ABOUT THIS EXERCISE.
Find the "Where should I" line in the records below and repeat it and every later line exactly, up to the last; do not include pictures.

GIVEN ENTRIES.
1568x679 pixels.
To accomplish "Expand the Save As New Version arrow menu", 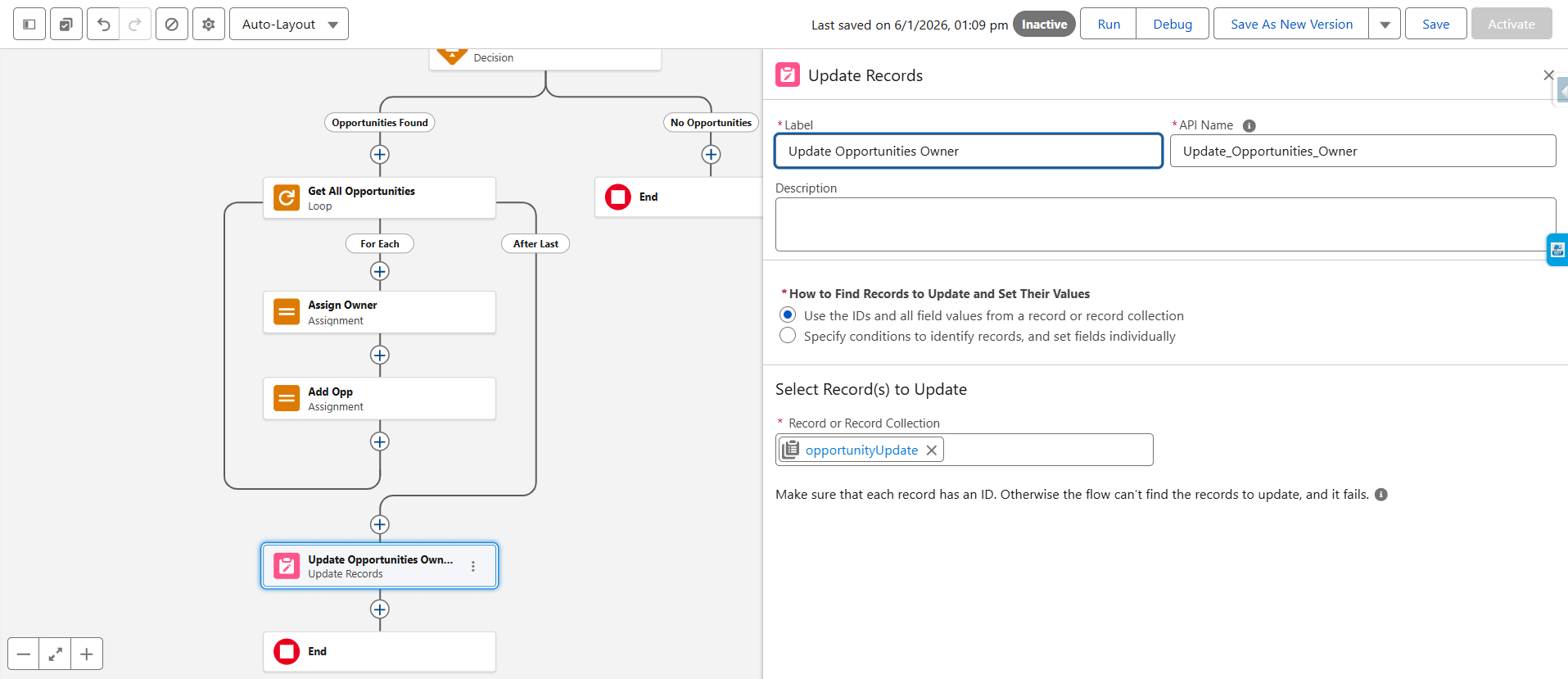I will pos(1385,25).
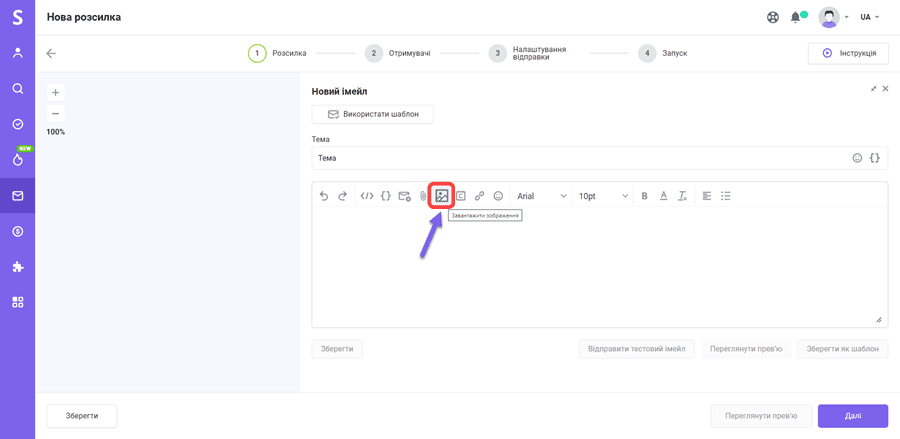Viewport: 900px width, 439px height.
Task: Open emoji picker in editor toolbar
Action: tap(498, 196)
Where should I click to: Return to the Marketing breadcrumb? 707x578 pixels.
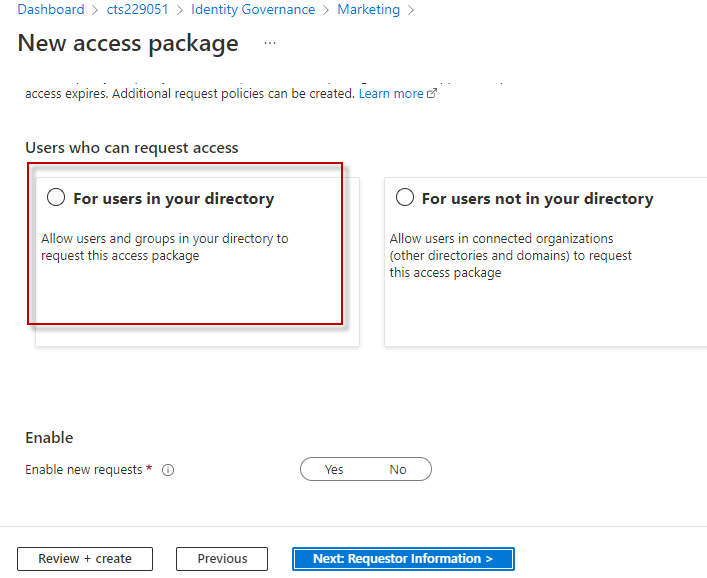[368, 10]
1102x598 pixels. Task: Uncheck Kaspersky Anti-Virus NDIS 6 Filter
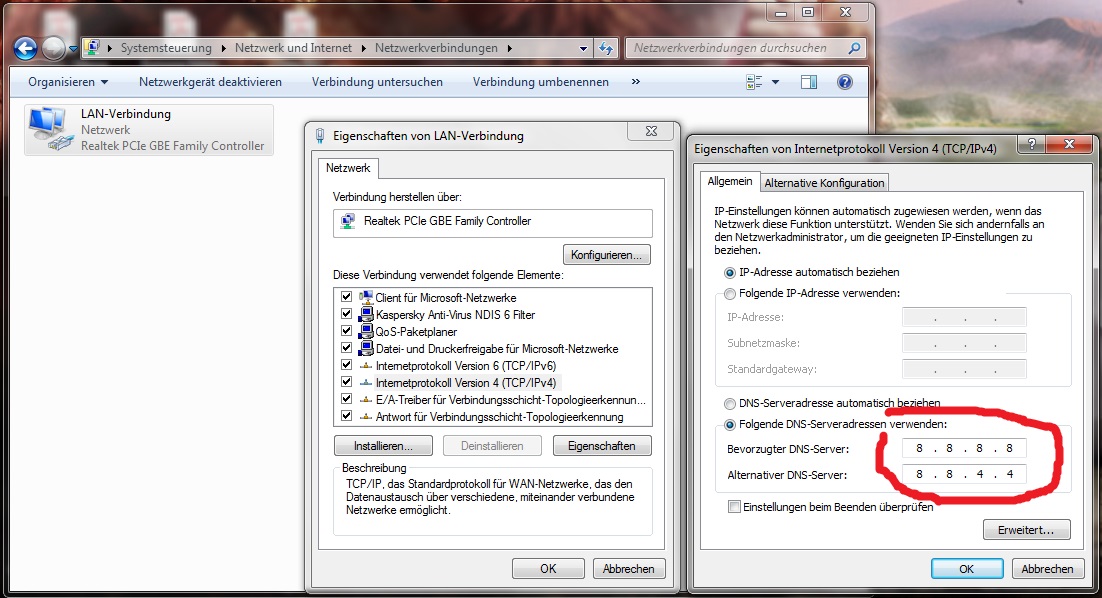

EXPECTED ANSWER.
Where should I click to: Return to the Marketing breadcrumb? 707x578 pixels.
[368, 10]
1102x598 pixels. Task: Uncheck Kaspersky Anti-Virus NDIS 6 Filter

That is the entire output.